Alaska Senate Race results could be delayed by legal action for an indefinite period of time. Huma Khan of ABC News reported Wednesday that Republican Senate candidate Joe Miller had filed a lawsuit Tuesday night to block write-in ballots with misspelled or incomplete names.
Write-in candidates received 92,500 votes, which include incumbent Sen. Lisa Murkowski. The number translates to 40.2 percent of the vote to Miller's 35.3 percent.
Alaska's Division of Elections has been counting votes as long as they could determine "voter intent" whether there are misspellings or not.
Sarah Palin-backed Miller has argued against counting names that are misspelled or written incorrectly, and claimed in the lawsuit that the elections division unconstitutionally overrode legislative standards, ABC News reported.

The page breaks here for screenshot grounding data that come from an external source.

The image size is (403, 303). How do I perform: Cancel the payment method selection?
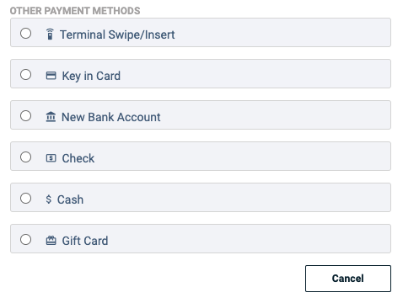[348, 279]
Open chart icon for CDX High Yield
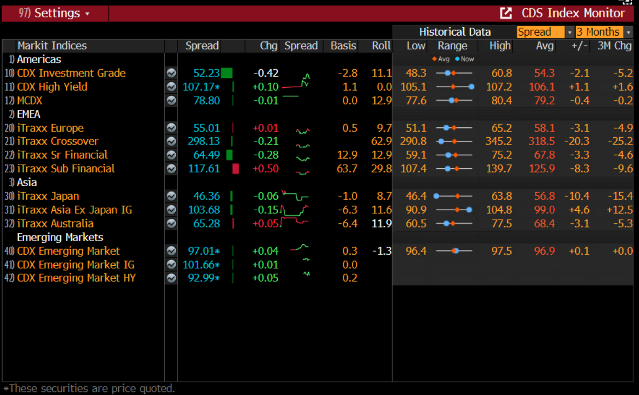Screen dimensions: 639x395 coord(171,87)
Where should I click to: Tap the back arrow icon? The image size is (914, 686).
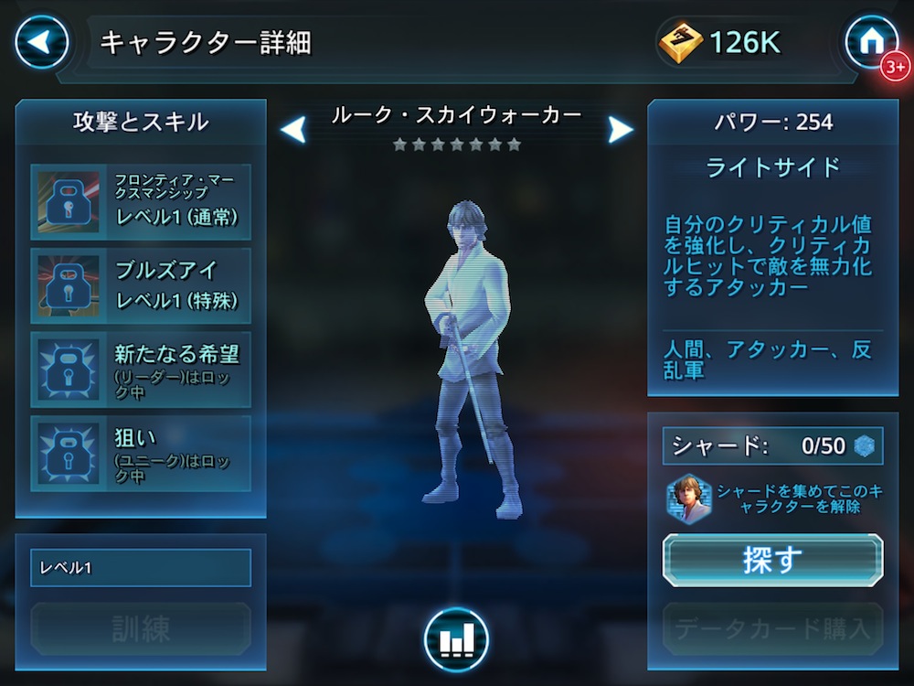tap(41, 42)
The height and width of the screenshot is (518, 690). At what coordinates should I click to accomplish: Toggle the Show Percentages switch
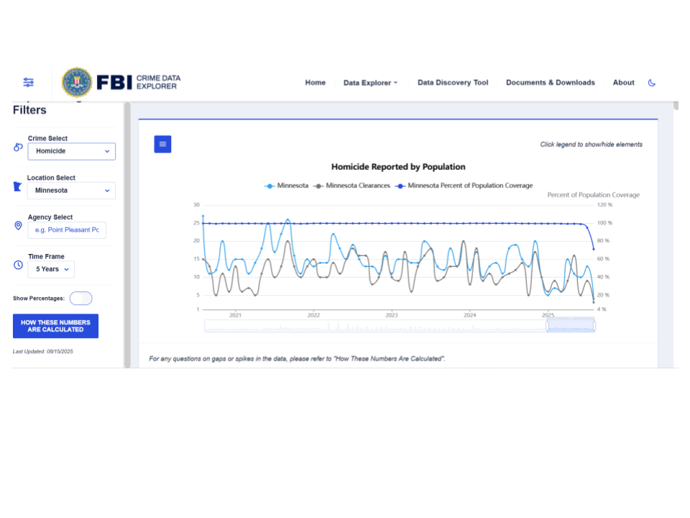point(81,298)
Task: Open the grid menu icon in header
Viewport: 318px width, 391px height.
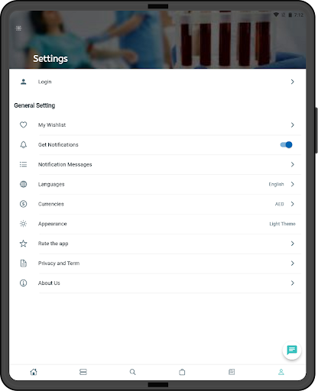Action: tap(18, 28)
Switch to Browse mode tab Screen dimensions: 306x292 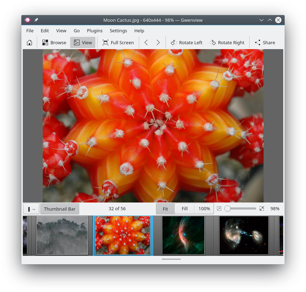[54, 42]
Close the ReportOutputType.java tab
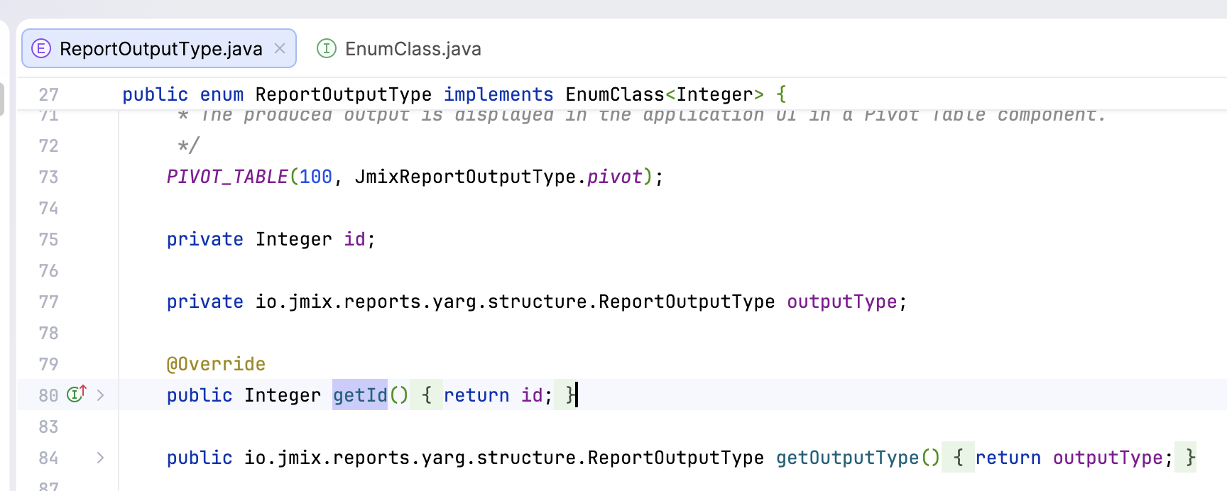1227x491 pixels. [280, 48]
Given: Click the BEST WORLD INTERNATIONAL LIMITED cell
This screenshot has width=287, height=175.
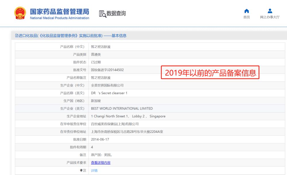Looking at the screenshot, I should click(122, 109).
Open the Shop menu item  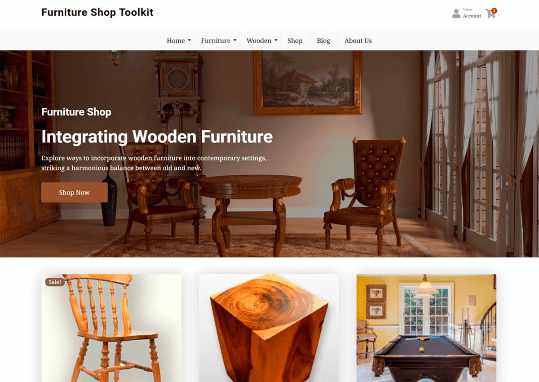295,40
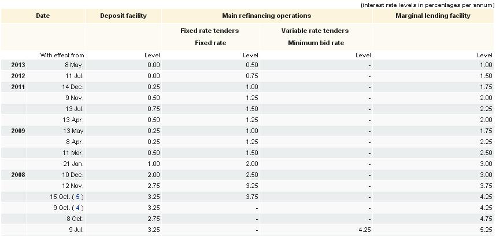Click the Main refinancing operations header

coord(266,16)
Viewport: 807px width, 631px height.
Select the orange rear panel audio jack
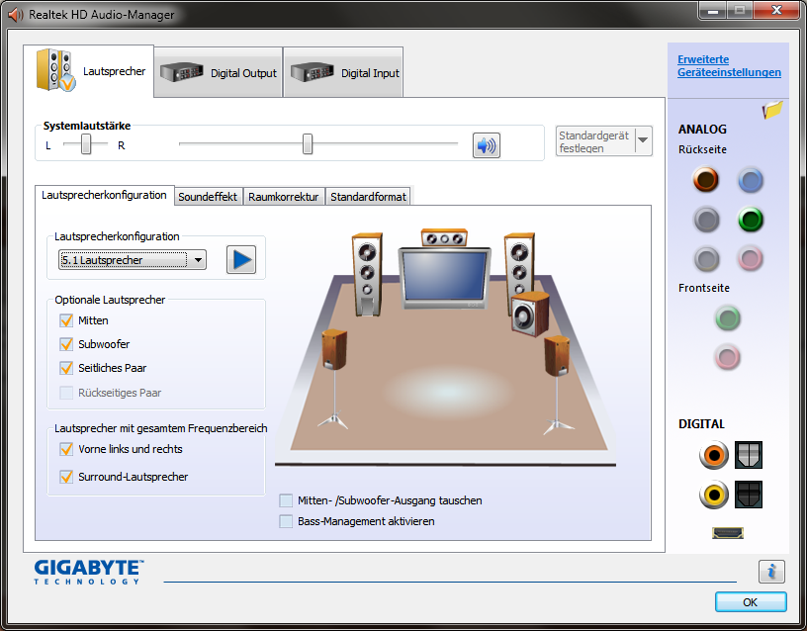click(x=706, y=180)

"It is our view that the state improperly deviated from the text of the statute, and is substituting a subjective 'voter intent' standard and essentially repealing the legislative objective standard sub silentio," said Thomas Van Flein, Miller's attorney.
The review of write-in ballots in Alaska's U.S. Senate race went slowly Wednesday but the results looked promising for incumbent Lisa Murkowski.
The state Division of Elections said it had gone through nearly 20 percent of the precincts and more than 80 percent of the write-in ballots were unchallenged for Murkowski, a Republican forced to run an independent write-in campaign after Tea Party-backed Joe Miller upset her in the primary, the Anchorage Daily News reported.
The newspaper said another 8.5 percent of the ballots were challenged by the Miller campaign but Division of Elections Director Gail Fenumiai ruled they should be counted for Murkowski.
Miller supporters were successful in challenging only 1.44 percent of the 19,203 ballots counted thus far.
"So far things look really good for us," Murkowski campaign manager Kevin Sweeney said.